We've searched around and couldn't find the cause of this issue, and we'd rather not use the limit 9999999 solution in our code for obvious reasons.
Note When running just the query inside the join, it works as expected as well.
Note We've also ran the same test on MariaDB 10.1, same issue.
The explain row-output is merely a guess on how many rows it will hit. It is based upon statistical data, that has been resettet with your update. And if I had to guess how many rows of all your existing rows are older than yesterday 9pm, I would too guess its closer to "all rows" than to "just some rows". The reason why 'limit 99999999' is displaying another rowcount is the same: it just guesses the limit will have an effect; in this case, mysql guesses it will be exactly half of the rows (what would be, if true, a strange coincidence), and of course, it doesn't actually look at the limit-value, since 999999999 will not limit anything when you only have 500k rows; and even the "1" in case of "=" is just a guess (and might more often be 0 than 1, and maybe sometimes more).
This estimate will help choose the correct execution plan, and being wrong in this guess is just a problem if it would choose the wrong one; your execution plan looks fine though, and there are not many option to do it otherwise. It does exactly as expected: Scan the index for all dates using the index on created_at. Since you do a left join, you cannot skip values from tableA even if you would start with the inner query, so there is really no alternative execution plan available. (The optimizer actually have been changed in 5.7., but here is doesn't have an effect.)
If that is your actual query, there is no real reason why it should be slower than before (only regarding this query; there are of course a lot of general performance options that might have an indirect effect, like caching strategies, buffersizes, ..., but with standard options, it should not have an effect here).
If not, and you e.g. actually use additional columns from TableB in the subquery (it is often hard to guess which maybe important things have gotten "simplified away" in questions), and thus need access to the actual table, it might depends on how your data is structured (or better: in what order you added it). And you might try Optimize table TableB to make your table and indexes fresh and new, it can't hurt (but will lock your table for a little while).
With mysql 5.7., you now can add generated columns, so it might be worth a try to generate a cleaned up column time as DATE_FORMAT(created_at,'%H:%i:00'), so you don't have to calculate it anymore. And maybe add it to your index, so you don't have to sort it anymore to improve the block nested join, but that may depend on your actual query and how often you use it (spamming indexes increases overhead and uses space).
In MySQL 5.7, derived tables (sub-queries in FROM clause) will be merged into the outer query if possible.
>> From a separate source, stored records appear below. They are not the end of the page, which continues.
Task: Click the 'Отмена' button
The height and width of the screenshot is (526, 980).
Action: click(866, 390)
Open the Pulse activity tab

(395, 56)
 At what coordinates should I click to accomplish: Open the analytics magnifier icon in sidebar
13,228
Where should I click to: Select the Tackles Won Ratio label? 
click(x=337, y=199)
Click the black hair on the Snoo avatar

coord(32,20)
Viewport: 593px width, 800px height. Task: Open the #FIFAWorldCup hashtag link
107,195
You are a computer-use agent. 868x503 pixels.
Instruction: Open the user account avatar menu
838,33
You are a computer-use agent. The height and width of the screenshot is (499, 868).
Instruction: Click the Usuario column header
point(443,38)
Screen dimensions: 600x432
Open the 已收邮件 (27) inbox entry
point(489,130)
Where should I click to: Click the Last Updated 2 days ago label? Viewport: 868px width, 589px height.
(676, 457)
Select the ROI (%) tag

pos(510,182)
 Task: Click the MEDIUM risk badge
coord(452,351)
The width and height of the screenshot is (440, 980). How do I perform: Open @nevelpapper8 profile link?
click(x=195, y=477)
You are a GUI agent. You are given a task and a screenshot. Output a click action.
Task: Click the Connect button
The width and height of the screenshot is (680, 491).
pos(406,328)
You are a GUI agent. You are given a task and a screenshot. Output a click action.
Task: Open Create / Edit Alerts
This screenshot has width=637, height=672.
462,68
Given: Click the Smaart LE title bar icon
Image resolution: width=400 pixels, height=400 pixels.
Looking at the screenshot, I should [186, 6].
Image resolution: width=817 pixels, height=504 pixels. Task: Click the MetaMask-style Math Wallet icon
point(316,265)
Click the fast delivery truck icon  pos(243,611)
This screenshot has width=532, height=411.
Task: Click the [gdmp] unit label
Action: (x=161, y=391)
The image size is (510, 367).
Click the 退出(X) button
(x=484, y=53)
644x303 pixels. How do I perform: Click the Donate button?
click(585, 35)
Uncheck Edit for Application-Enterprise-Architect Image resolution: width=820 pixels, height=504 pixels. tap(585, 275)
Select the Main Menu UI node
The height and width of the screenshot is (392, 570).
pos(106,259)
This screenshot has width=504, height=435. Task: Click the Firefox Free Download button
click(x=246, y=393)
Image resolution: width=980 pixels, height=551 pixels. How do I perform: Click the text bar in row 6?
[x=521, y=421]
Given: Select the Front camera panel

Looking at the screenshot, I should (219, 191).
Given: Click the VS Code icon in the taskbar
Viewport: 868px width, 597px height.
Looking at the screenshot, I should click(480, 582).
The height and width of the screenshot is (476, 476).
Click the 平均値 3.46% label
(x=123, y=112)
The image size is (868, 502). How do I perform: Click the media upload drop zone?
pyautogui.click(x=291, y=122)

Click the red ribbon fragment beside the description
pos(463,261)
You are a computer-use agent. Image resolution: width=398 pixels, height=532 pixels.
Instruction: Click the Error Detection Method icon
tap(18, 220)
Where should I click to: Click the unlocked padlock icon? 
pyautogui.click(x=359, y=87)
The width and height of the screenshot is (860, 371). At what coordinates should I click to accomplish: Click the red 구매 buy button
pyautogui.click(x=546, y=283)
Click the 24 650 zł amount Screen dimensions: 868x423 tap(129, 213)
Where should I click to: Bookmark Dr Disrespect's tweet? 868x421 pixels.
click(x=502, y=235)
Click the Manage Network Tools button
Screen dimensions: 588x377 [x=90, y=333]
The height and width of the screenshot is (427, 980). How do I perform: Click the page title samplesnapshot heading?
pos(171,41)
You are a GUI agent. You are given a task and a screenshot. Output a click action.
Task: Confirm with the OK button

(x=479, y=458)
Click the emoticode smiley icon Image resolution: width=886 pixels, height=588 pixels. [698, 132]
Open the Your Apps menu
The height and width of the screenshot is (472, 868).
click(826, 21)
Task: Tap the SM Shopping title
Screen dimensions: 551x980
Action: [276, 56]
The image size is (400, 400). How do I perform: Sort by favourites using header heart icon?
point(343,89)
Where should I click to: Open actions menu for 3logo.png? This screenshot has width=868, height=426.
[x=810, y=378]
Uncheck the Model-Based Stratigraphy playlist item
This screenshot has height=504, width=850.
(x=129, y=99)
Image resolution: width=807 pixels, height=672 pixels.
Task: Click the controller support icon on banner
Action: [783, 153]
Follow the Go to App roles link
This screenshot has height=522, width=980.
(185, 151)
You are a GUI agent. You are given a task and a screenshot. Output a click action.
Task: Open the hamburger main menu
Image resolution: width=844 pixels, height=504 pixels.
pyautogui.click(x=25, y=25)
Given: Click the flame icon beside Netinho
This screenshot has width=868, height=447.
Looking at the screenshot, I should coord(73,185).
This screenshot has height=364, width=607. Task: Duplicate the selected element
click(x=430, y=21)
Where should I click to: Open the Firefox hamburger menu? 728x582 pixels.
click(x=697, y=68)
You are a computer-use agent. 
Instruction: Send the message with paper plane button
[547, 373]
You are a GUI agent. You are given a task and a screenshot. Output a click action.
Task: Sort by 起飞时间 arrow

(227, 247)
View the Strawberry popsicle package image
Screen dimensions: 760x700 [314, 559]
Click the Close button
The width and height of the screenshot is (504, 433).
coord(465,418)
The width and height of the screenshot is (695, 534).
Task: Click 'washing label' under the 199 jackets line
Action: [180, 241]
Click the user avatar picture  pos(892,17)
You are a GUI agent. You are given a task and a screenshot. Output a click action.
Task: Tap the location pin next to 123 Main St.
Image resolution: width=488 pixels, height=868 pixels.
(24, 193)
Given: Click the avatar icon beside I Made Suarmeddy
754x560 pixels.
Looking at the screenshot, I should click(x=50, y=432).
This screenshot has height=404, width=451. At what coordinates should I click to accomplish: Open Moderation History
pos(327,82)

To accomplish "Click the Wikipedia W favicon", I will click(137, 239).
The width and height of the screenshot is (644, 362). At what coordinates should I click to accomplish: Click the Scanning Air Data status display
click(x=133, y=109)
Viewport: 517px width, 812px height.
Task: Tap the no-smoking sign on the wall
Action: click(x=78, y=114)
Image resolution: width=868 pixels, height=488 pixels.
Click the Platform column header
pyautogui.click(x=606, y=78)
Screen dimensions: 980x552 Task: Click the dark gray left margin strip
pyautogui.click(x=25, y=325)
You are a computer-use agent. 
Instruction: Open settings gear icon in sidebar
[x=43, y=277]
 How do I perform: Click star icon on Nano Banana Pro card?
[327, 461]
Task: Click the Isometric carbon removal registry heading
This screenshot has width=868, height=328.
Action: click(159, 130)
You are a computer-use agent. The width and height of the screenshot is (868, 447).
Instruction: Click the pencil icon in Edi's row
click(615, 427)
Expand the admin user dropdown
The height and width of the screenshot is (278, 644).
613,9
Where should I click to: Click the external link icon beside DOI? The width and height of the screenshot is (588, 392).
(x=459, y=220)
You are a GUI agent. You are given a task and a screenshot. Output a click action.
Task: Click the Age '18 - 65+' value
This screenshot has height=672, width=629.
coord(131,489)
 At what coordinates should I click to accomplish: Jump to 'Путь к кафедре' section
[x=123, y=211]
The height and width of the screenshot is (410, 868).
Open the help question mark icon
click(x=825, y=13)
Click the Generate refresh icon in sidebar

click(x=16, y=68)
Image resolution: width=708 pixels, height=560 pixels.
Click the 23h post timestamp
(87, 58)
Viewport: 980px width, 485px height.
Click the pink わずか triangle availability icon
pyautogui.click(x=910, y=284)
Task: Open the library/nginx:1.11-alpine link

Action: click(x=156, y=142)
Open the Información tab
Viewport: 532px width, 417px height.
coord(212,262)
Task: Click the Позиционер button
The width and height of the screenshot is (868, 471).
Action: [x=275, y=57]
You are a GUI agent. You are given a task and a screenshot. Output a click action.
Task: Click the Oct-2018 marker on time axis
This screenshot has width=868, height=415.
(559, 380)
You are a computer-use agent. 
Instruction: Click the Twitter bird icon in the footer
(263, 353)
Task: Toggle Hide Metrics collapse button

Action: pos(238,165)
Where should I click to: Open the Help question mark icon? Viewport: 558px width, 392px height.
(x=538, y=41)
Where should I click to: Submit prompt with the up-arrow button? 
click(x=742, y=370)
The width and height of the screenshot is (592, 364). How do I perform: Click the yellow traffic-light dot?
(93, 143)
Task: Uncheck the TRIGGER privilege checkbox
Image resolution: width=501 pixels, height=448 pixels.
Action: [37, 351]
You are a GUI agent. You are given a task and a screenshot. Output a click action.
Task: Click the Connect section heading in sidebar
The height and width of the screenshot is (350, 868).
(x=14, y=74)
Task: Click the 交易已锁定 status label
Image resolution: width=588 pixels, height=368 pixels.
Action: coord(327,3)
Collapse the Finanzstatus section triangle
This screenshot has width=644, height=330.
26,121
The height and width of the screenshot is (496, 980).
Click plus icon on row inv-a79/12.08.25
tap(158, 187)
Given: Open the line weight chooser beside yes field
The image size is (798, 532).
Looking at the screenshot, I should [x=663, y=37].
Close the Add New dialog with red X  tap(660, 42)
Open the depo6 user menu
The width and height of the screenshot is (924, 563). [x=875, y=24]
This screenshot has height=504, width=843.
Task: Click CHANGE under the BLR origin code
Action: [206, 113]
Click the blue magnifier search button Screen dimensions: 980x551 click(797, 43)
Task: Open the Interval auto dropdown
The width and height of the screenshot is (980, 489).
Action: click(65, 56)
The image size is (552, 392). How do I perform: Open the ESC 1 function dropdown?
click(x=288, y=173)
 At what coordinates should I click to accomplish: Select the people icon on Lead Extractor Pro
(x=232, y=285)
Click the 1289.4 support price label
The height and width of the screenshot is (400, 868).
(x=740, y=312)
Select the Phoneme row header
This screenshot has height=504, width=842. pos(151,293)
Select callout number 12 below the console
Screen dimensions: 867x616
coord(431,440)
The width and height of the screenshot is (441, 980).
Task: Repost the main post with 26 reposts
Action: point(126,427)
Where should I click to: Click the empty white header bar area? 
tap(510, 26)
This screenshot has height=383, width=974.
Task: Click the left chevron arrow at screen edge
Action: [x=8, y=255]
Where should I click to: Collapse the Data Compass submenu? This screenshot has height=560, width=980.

This is usually an advantage since one avoids that the result of the sub-query is stored in a temporary table. However, for your query, MySQL 5.6 will create an index on this temporary table that could be used for the join execution.
The problem with the merged query is that the index on TableB.created_at can not be used when the column is a parameter to a function. If you can change the query so that the transformation is made to the column on the left side of the join, an index can be used to access the table on the right side. Something like:
select * from TableA as A
left join
(
select created_at as time
FROM TableB
WHERE created_at < DATE_ADD(CURDATE(), INTERVAL -3 HOUR)
)
as V ON V.time = func(A.time)
Alternatively, if you can use inner join instead of left join, MySQL can reverse the join order, so that the index on tableA.time can be used for the join.
If the subquery use LIMIT, it can not be merged. Hence, by using LIMIT you will get the same query plan as was used in MySQL 5.6.
Use JOIN instead of LEFT JOIN unless you need the 'right' table to be optional.
Avoid JOIN ( SELECT ... ). Although 5.6 and 5.7 added some features to handle it, it is usually better to turn the subquery into a simpler JOIN.
Your time expression leads to 9pm yesterday; did you mean "3 hours ago" instead?
See if this gives the desired results and runs faster:
select A.*, DATE_FORMAT(B.created_at,'%H:%i:00') as `time`
from TableA as A
JOIN TableB as B ON B.time = A.time
WHERE B.created_at < NOW() - INTERVAL 3 HOUR -- (assuming "3 hours ago")
As for 5.6 vs 5.7... 5.7 has a new, 'better', optimizer, based on a "cost model". However your particular query makes it virtually impossible for the optimizer to come up with good costs. I guess that 5.6 happened on the better EXPLAIN, and 5.7 happened on a worse one. By simplifying the query, I think both optimizers will have a better chance at performing the query faster.
You do need these indexes:
B: INDEX(time, created_at) -- in that order
A: INDEX(time)

Why is this INNER JOIN/ORDER BY mysql query so slow?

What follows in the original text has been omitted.